We worked together creating Intelligent RPA Product and thought of how we can make use of automation to help auditing process be easier, reducing manual work and increasing time for higher value task.
What it does
iMatch by Team RIPA automates the matching of invoices from images into records. Built with further improvements in mind on how we can make it into a startup idea.
How we built it
We built it with OCR technology to extract words from images. Then we did some minor Data analysis on how the extracted information will look like. Further with we filter the extra spaces and newlines to get a list of strings from the image that contains readable words or numbers. We then experiment with different scoring and matching algorithms such as Levenshtein distance, Hungarian algorithm, sequence matching libraries. We finally decided on a greedy approach of getting the highest score and matching it as Hungarian may cause different or similar invoices to be matched and replacing the perfect match due to how it is meant to get the highest score.
Challenges we ran into
OCR technology is not fully mature. Hence, we face the issue of getting inaccurate data from the invoice. Also, it is difficult to differentiate similar invoices. Inexperience in both the technological and auditing fields to understand how to make use of technology to better fit in the audit fields.

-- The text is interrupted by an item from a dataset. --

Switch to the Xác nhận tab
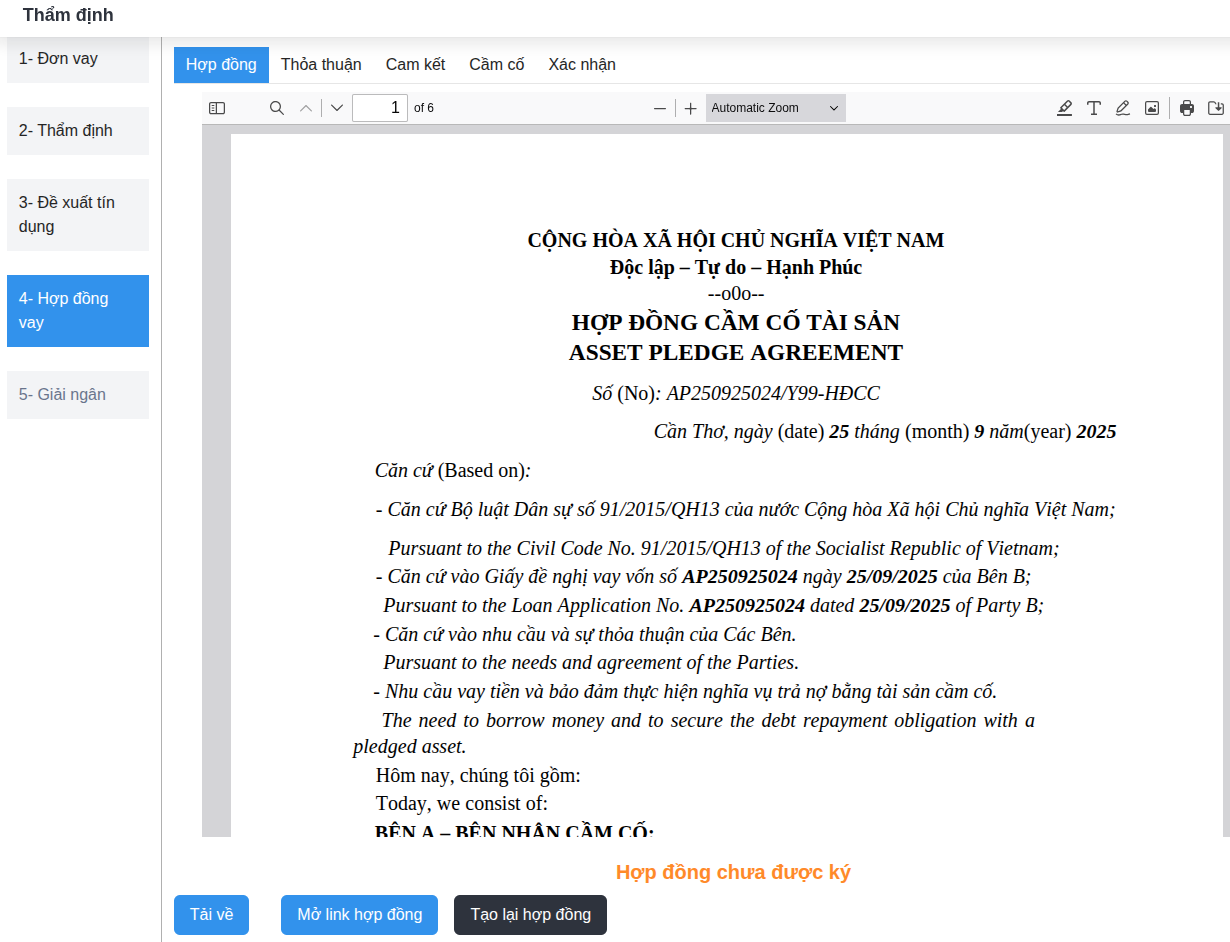The image size is (1230, 942). coord(582,65)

Accomplishments that we're proud of
One thing we are proud of and is unique to our product is the matching algorithm. Instead of having a single greedy approach that takes the most similar value, we use an algorithm for matching such that it maximizes the total score of the invoice matching process. Thus, making our product more robust. Furthermore, we took the approach of a client and servers instead of having a one-stop machine learning script to make our solution more scalable. In the future, if our product takes off, we can add a messaging queue or deploy on cloud services to help make our solution more robust.
What we learned
Throughout the hackathon, we have immensely benefited from learning more about the accounting industry. Also, we learned about natural language processing and difficulties in information retrieval. Another valuable takeaway would the research from the matching algorithms that we have used. This has certainly benefited us professionally and helped us hone our business acumen.
What's next for RIPA
Customize OCR to better fit Invoices Support Users by providing suggestion instead of just auto-matching improving the accuracy of the match Machine learning implementation to matching invoices from user’s feedback Following which when we have high enough accuracy, fully automated and error recognition. Selling it as a cloud service or as an on-premise set up for users that are cautious of security and privacy issues.